Spring Symphony (Frühlingssinfonie)

Written and directed by Peter Schamoni

MOVIE REVIEW

Released in 1983 ~ German language with subtitles.

This film tells the story of the youthful acquaintance and subsequent love affair of Robert Schumann and Clara Wieck, a love affair which was vehemently opposed by Clara's father Friedrich, leading to a courtroom showdown over whether the two would be permitted to marry. The film is a bit schizophrenic in its conception; on the one hand, in the time-honored German gründlich fashion, it painstakingly follows what is known of the historical events. On the other hand, there is a certain amount of gratuitous Regietheater speculation about the relationship between Clara and her father, which takes the form of scenes in the film which hint at an incestuous relationship.

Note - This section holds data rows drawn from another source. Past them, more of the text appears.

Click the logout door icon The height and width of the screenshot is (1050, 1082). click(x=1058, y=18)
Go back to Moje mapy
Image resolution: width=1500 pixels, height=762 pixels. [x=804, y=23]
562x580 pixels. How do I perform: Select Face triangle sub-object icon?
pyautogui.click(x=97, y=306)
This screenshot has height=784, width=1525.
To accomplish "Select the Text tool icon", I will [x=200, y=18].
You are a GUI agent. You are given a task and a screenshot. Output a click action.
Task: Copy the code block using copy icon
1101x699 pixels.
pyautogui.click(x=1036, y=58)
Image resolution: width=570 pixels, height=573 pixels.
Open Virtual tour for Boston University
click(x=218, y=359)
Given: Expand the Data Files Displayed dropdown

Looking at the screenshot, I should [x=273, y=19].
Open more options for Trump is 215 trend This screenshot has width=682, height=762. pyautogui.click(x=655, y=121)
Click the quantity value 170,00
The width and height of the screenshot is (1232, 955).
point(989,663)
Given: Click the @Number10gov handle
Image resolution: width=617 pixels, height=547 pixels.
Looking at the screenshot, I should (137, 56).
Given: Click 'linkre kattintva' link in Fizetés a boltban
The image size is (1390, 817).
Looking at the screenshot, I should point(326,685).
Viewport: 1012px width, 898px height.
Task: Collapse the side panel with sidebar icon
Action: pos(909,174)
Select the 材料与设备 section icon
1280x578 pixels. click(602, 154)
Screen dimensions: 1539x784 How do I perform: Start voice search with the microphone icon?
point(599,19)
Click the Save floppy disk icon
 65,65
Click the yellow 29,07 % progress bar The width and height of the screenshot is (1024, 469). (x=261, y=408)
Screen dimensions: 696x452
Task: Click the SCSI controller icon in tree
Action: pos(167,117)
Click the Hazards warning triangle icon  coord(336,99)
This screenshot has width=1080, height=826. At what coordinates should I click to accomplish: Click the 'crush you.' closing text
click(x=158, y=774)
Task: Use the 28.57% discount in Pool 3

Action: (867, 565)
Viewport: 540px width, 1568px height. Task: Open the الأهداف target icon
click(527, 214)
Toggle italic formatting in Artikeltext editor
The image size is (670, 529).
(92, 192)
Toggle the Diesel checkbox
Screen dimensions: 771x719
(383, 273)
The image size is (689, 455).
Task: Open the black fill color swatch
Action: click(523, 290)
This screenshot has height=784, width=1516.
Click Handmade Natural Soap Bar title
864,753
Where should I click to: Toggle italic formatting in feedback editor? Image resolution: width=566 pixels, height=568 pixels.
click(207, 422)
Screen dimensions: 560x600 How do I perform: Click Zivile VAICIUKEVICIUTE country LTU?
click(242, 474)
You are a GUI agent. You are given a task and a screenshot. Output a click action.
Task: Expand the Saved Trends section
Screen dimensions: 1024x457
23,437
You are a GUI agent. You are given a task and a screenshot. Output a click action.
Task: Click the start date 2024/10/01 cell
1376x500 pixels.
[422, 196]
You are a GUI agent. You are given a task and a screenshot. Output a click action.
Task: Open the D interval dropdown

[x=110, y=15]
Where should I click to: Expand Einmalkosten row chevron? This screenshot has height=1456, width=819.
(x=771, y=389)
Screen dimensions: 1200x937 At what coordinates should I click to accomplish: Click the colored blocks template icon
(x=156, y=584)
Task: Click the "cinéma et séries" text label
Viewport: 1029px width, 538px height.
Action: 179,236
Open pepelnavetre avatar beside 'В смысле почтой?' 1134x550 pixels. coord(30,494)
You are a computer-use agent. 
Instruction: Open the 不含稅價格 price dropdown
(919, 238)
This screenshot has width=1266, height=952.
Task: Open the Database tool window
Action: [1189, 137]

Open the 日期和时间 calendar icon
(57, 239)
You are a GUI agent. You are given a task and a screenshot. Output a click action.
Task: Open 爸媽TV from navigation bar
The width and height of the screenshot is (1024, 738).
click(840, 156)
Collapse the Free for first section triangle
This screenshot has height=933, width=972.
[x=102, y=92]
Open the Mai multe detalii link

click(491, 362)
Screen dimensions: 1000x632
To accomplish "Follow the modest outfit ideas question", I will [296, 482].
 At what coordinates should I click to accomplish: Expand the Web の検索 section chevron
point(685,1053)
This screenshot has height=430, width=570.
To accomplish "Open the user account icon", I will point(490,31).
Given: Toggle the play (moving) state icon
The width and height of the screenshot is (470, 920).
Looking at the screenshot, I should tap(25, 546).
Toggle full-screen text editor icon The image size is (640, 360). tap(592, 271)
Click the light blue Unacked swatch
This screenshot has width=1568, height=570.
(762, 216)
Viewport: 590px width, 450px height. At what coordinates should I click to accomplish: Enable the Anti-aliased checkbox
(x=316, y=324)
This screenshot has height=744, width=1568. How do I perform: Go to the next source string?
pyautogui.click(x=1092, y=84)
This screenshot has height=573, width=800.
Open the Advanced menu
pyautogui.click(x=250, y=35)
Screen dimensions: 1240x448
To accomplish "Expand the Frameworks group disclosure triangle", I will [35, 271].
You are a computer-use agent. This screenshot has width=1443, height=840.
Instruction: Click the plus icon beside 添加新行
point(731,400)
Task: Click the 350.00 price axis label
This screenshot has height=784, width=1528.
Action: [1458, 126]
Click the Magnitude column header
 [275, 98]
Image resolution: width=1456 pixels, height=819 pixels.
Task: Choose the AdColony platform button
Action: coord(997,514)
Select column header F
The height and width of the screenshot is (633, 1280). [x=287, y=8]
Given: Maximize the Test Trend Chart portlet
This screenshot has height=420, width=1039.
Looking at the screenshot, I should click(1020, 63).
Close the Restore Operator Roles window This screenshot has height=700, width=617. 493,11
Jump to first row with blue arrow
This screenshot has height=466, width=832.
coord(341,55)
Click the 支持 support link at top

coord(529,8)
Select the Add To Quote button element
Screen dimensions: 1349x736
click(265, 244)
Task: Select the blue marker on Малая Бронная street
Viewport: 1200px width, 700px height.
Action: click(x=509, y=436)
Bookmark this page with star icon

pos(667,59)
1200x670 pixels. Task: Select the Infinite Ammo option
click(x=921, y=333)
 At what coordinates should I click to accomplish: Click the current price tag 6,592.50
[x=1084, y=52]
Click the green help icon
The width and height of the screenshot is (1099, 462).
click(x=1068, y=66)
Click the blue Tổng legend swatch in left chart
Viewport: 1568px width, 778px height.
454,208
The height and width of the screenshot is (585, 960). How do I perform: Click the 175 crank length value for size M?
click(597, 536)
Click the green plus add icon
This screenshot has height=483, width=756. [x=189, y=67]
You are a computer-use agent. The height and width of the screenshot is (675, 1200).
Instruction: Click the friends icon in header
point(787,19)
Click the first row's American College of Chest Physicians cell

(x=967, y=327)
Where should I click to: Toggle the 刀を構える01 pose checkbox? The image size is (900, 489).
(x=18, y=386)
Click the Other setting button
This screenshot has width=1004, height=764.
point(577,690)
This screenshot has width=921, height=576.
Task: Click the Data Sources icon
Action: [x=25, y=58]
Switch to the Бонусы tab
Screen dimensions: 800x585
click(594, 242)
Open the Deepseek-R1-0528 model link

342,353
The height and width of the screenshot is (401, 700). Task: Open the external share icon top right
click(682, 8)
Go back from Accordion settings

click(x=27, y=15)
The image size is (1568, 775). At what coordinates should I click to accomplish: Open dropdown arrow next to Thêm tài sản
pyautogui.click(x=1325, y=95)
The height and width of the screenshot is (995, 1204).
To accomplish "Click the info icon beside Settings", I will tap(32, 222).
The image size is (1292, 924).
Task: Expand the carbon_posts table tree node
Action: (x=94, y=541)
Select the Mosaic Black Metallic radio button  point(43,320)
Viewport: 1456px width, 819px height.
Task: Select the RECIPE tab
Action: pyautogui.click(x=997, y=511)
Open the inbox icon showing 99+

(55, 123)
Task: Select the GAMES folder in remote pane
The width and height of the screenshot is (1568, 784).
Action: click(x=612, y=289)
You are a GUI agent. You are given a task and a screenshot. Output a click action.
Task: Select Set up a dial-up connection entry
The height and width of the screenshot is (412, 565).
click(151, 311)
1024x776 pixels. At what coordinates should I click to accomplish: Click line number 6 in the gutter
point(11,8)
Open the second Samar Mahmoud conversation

The strong points of the film are the performances by Nastassja Kinski as Clara, and Rolf Hoppe as her father, both of whom persuasively convey the powerful and complex emotions of their respective characters. The other actors, including Herbert Grönemeyer as Schumann, are passable. The period scenery and costumes are lovely, and to add a touch of musical star power, Gidon Kremer is featured in a non-speaking (but violin-playing) role as Paganini. One aspect of the film which will annoy Schumann aficionados is the clumsy editing of Schumann's compositions in the soundtrack; fragments are occasionally cobbled together in a nonsensical way. André Heller, who portrays Mendelssohn, also conducts his orchestra in a most un-Mendelssohnian fashion.

However, the story is a compelling one, and despite the flaws in this movie, the inherent drama in the tale carries the day.